Canada : nos amis américains

Duncan Cameron, Rabble, 4 juin 2010

Après une réunion de 50 minutes à Ottawa avec le premier ministre canadien, le vice-président américain Mike Pence a annoncé qu’il était «honoré d’être ici aujourd’hui au nom d’un de vos amis et grand ami du peuple canadien, le président Donald Trump. « 

Il est peu probable que de nombreux Canadiens aient été séduits par une profession d’amitié de la part du vice-président américain au nom du président Trump.

Justin Trudeau a cependant confié la négociation du bien-être de deux Canadiens arrêtés en Chine à l’administration Trump.

Pence a promis que dans leurs négociations commerciales avec la Chine, les États-Unis travailleraient pour obtenir la libération des Canadiens détenus par Pékin.

Ce que le vice-président américain ne peut pas faire, c’est réparer les dommages causés aux relations du Canada avec la Chine avant que l’ancien diplomate Michael Kovrig et l’entrepreneur Michael Spavor ne soient détenus et emprisonnés en tant que menaces imaginaires à la sécurité nationale chinoise.

Cette action a été entreprise en représailles au Canada agissant à la suite d’une demande d’extradition des États-Unis et en arrêtant le cadre supérieur de Huawei, Meng Wanzhou, à la mi-décembre dernier à l’aéroport de Vancouver.

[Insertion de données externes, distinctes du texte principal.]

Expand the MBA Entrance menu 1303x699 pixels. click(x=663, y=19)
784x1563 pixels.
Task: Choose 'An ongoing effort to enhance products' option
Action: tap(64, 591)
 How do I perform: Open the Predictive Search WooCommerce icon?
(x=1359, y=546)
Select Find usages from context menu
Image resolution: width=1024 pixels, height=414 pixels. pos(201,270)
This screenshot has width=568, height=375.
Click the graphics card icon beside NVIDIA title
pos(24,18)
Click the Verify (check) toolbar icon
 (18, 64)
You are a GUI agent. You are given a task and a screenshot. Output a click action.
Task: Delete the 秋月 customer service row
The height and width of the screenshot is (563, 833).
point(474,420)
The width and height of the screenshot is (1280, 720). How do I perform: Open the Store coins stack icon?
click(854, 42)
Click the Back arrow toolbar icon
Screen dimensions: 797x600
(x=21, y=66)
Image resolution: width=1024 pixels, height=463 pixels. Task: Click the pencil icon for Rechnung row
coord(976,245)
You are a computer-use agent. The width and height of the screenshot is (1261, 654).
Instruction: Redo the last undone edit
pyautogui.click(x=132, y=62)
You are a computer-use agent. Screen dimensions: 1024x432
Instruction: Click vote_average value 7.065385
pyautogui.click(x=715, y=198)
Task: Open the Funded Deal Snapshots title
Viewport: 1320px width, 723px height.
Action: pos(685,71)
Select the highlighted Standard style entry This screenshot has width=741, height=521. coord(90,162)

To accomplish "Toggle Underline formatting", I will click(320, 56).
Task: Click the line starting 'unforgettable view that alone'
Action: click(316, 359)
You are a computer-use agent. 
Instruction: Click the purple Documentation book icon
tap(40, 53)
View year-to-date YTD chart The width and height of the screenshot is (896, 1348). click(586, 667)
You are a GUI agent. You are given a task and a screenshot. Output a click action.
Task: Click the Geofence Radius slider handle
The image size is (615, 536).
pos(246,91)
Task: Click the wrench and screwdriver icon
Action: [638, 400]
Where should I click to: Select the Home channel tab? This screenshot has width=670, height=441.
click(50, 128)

Interrogé sur l’acceptation par les États-Unis de lier les négociations commerciales chinoises et la libération des deux Canadiens, le responsable du ministère chinois des Affaires étrangères, Geng Shuang, a déclaré à Reuters : « Nous espérons que la partie canadienne comprendra toutes les conséquences de la politique actuelle du Canada calquée sur celle des États-Unis ».

Depuis, les ventes commerciales canadiennes en Chine ont chuté. Les exportations agricoles vers la Chine, promues par le gouvernement Diefenbaker à la fin des années 50 – une décennie avant que le Canada et la Chine établissent des relations diplomatiques – ont été réduites. Le canola, les pois, le soja et le porc canadiens sont boycottés par la Chine.

Le gigantesque investissement canadien dans la production de GNL destiné à la Chine est devenu problématique.

L’administration Trump a lancé une offensive totale contre Huawei, le géant chinois des télécommunications.

Huawei est largement considéré comme le fournisseur le plus avancé et le plus efficace du prochain matériel Internet 5G: c’est également le principal rival des entreprises de télécommunications américaines.

Les entreprises américaines qui font affaire avec Huawei doivent désormais demander l’autorisation du gouvernement américain avant de lui fournir du matériel. Cette mesure a bloqué les chaînes d’approvisionnement sur lesquelles Huawei s’appuie pour fabriquer ses téléphones et ses systèmes de commutation.

Alors que l’ère des télécommunications 5G arrive, les États-Unis veulent que leurs alliés et partenaires commerciaux boycottent les équipements Huawei au motif qu’ils agissent en tant qu’agent du gouvernement chinois et pourraient donner à la Chine l’accès à des données et informations sensibles.

La récente offensive intervient alors que l’administration Trump a organisé une guerre commerciale majeure avec la Chine. Lorsque les négociations commerciales se sont effondrées le mois dernier, Trump a fait passer les tarifs protectionnistes sur 200 milliards de dollars d’importations chinoises de 10% à 15%.

Les dommages collatéraux causés par l’escalade des désaccords avec la Chine expliquent la chute des marchés boursiers américains et la montée des tensions avec les principaux partenaires commerciaux américains, notamment en Europe, soucieux de maintenir de bonnes relations commerciales avec les États-Unis et la Chine.

Les États-Unis veulent bloquer l’ascension de la Chine. Cette politique est antérieure à Trump. Sous Obama, l’administration américaine s’est efforcée de réduire l’accès de la Chine aux marchés internationaux.

L’initiative chinoise Made In China 2025 vise à remplacer la dépendance à la technologie étrangère par des produits chinois basés sur la recherche et le développement nationaux.

Le Canada quant à lui, complice de l’attaque américaine contre Huawei, et appelant maintenant les États-Unis à amener la Chine à mettre fin à ses tirs croisés, ressemble moins à un État indépendant qu’à un territoire dépendant des États-Unis.